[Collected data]
Content starts

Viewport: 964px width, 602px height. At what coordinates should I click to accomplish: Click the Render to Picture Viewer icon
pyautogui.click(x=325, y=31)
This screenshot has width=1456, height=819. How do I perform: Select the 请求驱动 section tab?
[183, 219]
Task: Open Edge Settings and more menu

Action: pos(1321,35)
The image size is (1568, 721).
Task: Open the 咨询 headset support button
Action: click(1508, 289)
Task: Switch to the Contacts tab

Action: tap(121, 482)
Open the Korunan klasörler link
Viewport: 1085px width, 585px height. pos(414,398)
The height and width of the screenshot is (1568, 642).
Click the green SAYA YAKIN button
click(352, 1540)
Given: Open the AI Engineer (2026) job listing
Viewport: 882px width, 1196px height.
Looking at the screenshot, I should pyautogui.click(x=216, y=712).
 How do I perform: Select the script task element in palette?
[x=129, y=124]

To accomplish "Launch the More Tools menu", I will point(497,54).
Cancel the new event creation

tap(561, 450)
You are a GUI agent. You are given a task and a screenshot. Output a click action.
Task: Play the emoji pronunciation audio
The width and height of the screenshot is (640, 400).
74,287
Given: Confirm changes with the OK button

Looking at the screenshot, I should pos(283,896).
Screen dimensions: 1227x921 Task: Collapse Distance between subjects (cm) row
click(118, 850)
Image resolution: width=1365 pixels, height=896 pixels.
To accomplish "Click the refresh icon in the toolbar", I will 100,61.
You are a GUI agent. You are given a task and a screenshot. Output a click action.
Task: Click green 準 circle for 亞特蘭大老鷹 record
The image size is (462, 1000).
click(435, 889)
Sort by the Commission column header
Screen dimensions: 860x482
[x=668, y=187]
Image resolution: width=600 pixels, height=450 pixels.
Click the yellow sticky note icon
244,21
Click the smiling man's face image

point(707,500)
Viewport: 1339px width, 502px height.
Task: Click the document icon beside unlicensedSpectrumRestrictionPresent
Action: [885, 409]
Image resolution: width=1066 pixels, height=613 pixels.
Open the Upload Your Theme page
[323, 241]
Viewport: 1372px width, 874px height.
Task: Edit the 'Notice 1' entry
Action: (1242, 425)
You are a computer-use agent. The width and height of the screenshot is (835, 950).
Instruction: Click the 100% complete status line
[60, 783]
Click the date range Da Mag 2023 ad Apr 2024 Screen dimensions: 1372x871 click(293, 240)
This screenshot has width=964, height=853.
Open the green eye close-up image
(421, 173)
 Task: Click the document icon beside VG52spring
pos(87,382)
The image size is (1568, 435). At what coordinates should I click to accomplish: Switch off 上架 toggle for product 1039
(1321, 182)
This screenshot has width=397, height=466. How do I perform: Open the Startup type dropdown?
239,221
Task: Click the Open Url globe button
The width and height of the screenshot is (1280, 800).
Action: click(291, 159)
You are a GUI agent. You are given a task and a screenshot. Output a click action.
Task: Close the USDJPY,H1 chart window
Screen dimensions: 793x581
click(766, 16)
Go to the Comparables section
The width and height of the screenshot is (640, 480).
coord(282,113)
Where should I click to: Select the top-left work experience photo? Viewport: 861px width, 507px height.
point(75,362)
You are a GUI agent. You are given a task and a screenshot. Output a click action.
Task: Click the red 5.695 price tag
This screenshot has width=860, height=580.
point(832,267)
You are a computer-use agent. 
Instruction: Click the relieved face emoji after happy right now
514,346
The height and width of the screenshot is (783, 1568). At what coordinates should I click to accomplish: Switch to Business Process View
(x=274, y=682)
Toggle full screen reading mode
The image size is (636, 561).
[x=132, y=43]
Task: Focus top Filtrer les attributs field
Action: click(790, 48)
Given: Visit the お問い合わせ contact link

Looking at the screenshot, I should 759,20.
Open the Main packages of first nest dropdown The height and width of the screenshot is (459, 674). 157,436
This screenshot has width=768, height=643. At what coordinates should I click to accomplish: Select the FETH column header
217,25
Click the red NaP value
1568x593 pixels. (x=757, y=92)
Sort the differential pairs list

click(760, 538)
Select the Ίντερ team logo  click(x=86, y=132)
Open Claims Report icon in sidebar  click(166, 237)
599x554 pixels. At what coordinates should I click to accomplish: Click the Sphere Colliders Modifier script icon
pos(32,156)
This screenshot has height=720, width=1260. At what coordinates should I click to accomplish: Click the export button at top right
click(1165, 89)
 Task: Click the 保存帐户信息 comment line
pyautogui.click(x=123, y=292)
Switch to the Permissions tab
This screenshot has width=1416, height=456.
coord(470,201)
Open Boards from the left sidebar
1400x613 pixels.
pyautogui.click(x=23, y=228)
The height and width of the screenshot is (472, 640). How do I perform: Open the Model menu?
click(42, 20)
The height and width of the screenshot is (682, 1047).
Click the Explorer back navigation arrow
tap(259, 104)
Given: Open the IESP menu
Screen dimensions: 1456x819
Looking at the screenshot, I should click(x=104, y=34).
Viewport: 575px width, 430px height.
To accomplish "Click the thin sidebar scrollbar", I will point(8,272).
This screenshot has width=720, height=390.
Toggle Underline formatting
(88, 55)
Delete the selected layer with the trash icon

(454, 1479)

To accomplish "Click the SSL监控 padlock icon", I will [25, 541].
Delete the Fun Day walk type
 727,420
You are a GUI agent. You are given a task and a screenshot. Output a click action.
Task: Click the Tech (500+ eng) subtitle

Content ends

» Activity
Return a copy of each line in the entries that contains "computer".

» Output for this exercise
You are a computer-use agent. The width and height of the screenshot is (835, 950).
You are a computer-use agent. 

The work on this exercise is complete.